Wall Street closed out another erratic week with a big gain today after investors took comments from President Bush and Federal Reserve...

The Associated Press

NEW YORK — Wall Street closed out another erratic week with a big gain today after investors took comments from President Bush and Federal Reserve Chairman Ben Bernanke as reassuring signs that Wall Street won't be left to deal with problems in the mortgage and credit markets on its own.

The Dow Jones industrial average rose 119.01 to 13,357.74.

Microsoft, one of the 30 Dow stocks, gained 28 cents today to close at $28.73 a share, but was off 0.2 percent for the week. Boeing, also a Dow stock, fell 15 cents to $96.70, and was down 1.8 percent for the week.

Broader stock indicators also rose today. The Standard & Poor's 500 index was up 16.35 to 1,473.99, and the Nasdaq composite index rose 31.06 to 2,596.36.

Investors balked early in today's session when comments from Bernanke didn't indicate a cut in the benchmark federal-funds rate was imminent. However, they moved past some of their initial disappointment and appeared to concentrate on comments that the Fed would step in if needed.

Bernanke, speaking at the Fed's annual conference in Jackson Hole, Wyo., said the central bank will "act as needed" to prevent the credit crisis from hurting the national economy.

The major indexes fluctuated but by midday extended their gains after President Bush spoke about details of a plan to help borrowers facing trouble paying their mortgages.

"You've got all the speeches working for the market here," said Michael Church, portfolio manager at Church Capital Management in Philadelphia. "What we've seen in the last few weeks is that Ben Bernanke and the Federal Reserve are paying attention to what's going on. They will help correct the credit markets. For now, we're in a trading range and we have to sort through this mess."

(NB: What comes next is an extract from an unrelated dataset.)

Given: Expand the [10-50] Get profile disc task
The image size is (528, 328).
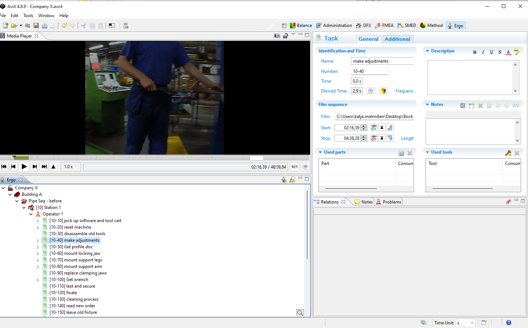Looking at the screenshot, I should tap(38, 247).
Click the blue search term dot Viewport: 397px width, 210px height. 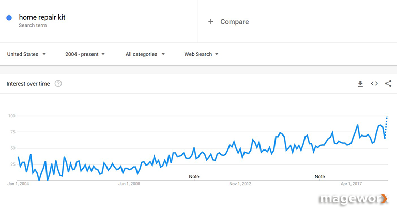[9, 18]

Since the stock market started tumbling in late July on fears that problems in mortgage and corporate lending would lead to a credit freeze and hurt the economy, the Fed has injected tens of billions of dollars into the banking system and lowered its discount rate — the charge on its loans to commercial banks. But the Fed hasn't yet said it will lower the benchmark federal-funds target rate, and Wall Street's uncertainty over what the central bank will do next has kept the markets volatile. The Fed's next meeting is Sept. 18, and some investors had expected the central bank might hint at or even go through with a rate cut before then.

Economic news, as Bernanke indicated today, appeared less relevant than normal as investors remained focused on upheaval in the credit market and mortgage concerns.

The Commerce Department reported on personal income and spending and the core personal consumption expenditures (PCE) deflator, one of the Fed's preferred gauges of inflation. Personal incomes and spending edged up by 0.5 percent and 0.3 percent, respectively, and year-over-year core PCE stayed at 1.9 percent — within the Fed's comfort range.

The Commerce Department also said orders to factories jumped by 3.7 percent in July, topping expectations for a 3.3 percent increase. The rise, which came after three months of modest gains, followed an 11 percent jump in demand for transportation goods, including the biggest increase in orders for cars in more than four years.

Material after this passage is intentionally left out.